* _How to complete this task_
Exactly reproduce the line containing "Toggle the switch" together with every line after it, through the end of the entries, and give nothing more.

* _Record set_
☆ ☆ ☆ ☆ ☆

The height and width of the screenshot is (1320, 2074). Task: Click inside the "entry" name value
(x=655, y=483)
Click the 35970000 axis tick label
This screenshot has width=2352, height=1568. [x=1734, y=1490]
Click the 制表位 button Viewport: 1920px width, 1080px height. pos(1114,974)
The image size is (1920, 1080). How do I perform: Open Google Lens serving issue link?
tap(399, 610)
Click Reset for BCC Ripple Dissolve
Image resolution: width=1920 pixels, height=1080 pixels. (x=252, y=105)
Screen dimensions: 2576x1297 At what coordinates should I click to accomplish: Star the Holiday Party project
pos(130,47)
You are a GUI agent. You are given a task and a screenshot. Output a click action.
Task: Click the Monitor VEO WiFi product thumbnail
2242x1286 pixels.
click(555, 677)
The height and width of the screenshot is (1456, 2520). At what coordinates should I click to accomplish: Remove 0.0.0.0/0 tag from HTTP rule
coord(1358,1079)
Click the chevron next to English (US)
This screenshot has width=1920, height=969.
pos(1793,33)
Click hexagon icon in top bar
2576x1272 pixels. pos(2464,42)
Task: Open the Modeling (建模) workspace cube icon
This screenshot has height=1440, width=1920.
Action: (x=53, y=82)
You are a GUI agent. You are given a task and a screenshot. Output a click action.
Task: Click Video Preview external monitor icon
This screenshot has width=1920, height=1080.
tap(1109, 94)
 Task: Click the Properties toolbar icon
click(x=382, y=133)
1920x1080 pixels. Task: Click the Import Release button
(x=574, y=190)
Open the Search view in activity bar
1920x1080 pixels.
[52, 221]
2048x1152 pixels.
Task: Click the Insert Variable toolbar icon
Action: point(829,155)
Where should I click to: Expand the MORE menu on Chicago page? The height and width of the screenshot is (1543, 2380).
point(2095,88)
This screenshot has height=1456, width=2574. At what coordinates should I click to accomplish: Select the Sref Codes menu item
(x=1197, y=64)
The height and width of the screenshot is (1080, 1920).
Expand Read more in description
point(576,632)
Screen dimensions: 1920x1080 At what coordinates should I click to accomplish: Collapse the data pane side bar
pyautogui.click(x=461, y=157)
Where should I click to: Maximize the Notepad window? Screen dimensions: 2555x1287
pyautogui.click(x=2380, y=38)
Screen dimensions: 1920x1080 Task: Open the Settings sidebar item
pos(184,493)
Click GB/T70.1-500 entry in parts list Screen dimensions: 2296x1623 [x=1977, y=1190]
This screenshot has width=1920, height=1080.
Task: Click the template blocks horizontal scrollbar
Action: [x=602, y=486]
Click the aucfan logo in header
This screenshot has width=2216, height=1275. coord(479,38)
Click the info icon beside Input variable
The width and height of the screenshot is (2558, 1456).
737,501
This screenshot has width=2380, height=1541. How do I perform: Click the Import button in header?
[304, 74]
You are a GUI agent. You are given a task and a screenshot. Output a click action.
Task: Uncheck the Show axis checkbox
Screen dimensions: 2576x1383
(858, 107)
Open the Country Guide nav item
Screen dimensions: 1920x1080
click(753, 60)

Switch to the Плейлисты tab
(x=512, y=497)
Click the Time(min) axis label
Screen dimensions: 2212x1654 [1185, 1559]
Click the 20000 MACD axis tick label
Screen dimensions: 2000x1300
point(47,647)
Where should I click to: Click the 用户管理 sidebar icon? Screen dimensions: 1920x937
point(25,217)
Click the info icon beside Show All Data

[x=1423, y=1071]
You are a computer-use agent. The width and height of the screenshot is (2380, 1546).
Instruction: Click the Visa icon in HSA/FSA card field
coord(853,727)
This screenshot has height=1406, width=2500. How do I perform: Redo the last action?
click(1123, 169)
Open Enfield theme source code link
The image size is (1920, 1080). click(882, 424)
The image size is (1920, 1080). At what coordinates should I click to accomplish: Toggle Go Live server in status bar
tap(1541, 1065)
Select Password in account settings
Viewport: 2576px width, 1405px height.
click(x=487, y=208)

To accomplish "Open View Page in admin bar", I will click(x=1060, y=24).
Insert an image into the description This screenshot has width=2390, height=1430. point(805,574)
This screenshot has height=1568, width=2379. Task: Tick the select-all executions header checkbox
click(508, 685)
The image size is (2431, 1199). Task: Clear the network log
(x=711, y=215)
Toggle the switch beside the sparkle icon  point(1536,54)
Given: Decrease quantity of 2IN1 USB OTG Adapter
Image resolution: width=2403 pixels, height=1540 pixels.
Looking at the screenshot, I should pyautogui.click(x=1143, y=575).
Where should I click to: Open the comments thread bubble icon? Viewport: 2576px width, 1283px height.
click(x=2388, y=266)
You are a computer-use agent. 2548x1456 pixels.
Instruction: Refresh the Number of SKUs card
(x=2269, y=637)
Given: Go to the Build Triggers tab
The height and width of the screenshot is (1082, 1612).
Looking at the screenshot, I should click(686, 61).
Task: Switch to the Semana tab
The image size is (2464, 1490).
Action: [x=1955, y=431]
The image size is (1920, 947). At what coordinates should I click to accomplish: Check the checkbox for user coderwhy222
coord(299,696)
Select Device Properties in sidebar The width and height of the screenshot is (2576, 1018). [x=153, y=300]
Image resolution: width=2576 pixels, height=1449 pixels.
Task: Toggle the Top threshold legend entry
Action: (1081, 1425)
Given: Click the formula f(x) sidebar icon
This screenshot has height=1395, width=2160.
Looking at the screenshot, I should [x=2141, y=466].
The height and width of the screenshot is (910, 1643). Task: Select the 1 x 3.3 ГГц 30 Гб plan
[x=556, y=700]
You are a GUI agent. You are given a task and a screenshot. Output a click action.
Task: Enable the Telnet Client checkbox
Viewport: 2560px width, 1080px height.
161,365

☆ ☆ ☆ ☆ ☆

* _Your solution_
Toggle the switch beside the sparkle icon  point(1536,54)
Given: Decrease quantity of 2IN1 USB OTG Adapter
Image resolution: width=2403 pixels, height=1540 pixels.
Looking at the screenshot, I should pyautogui.click(x=1143, y=575).
Where should I click to: Open the comments thread bubble icon? Viewport: 2576px width, 1283px height.
click(x=2388, y=266)
You are a computer-use agent. 2548x1456 pixels.
Instruction: Refresh the Number of SKUs card
(x=2269, y=637)
Given: Go to the Build Triggers tab
The height and width of the screenshot is (1082, 1612).
Looking at the screenshot, I should click(686, 61).
Task: Switch to the Semana tab
The image size is (2464, 1490).
Action: [x=1955, y=431]
The image size is (1920, 947). At what coordinates should I click to accomplish: Check the checkbox for user coderwhy222
coord(299,696)
Select Device Properties in sidebar The width and height of the screenshot is (2576, 1018). [x=153, y=300]
Image resolution: width=2576 pixels, height=1449 pixels.
Task: Toggle the Top threshold legend entry
Action: (1081, 1425)
Given: Click the formula f(x) sidebar icon
This screenshot has height=1395, width=2160.
Looking at the screenshot, I should [x=2141, y=466].
The height and width of the screenshot is (910, 1643). Task: Select the 1 x 3.3 ГГц 30 Гб plan
[x=556, y=700]
You are a GUI agent. You are given a task and a screenshot. Output a click action.
Task: Enable the Telnet Client checkbox
Viewport: 2560px width, 1080px height.
161,365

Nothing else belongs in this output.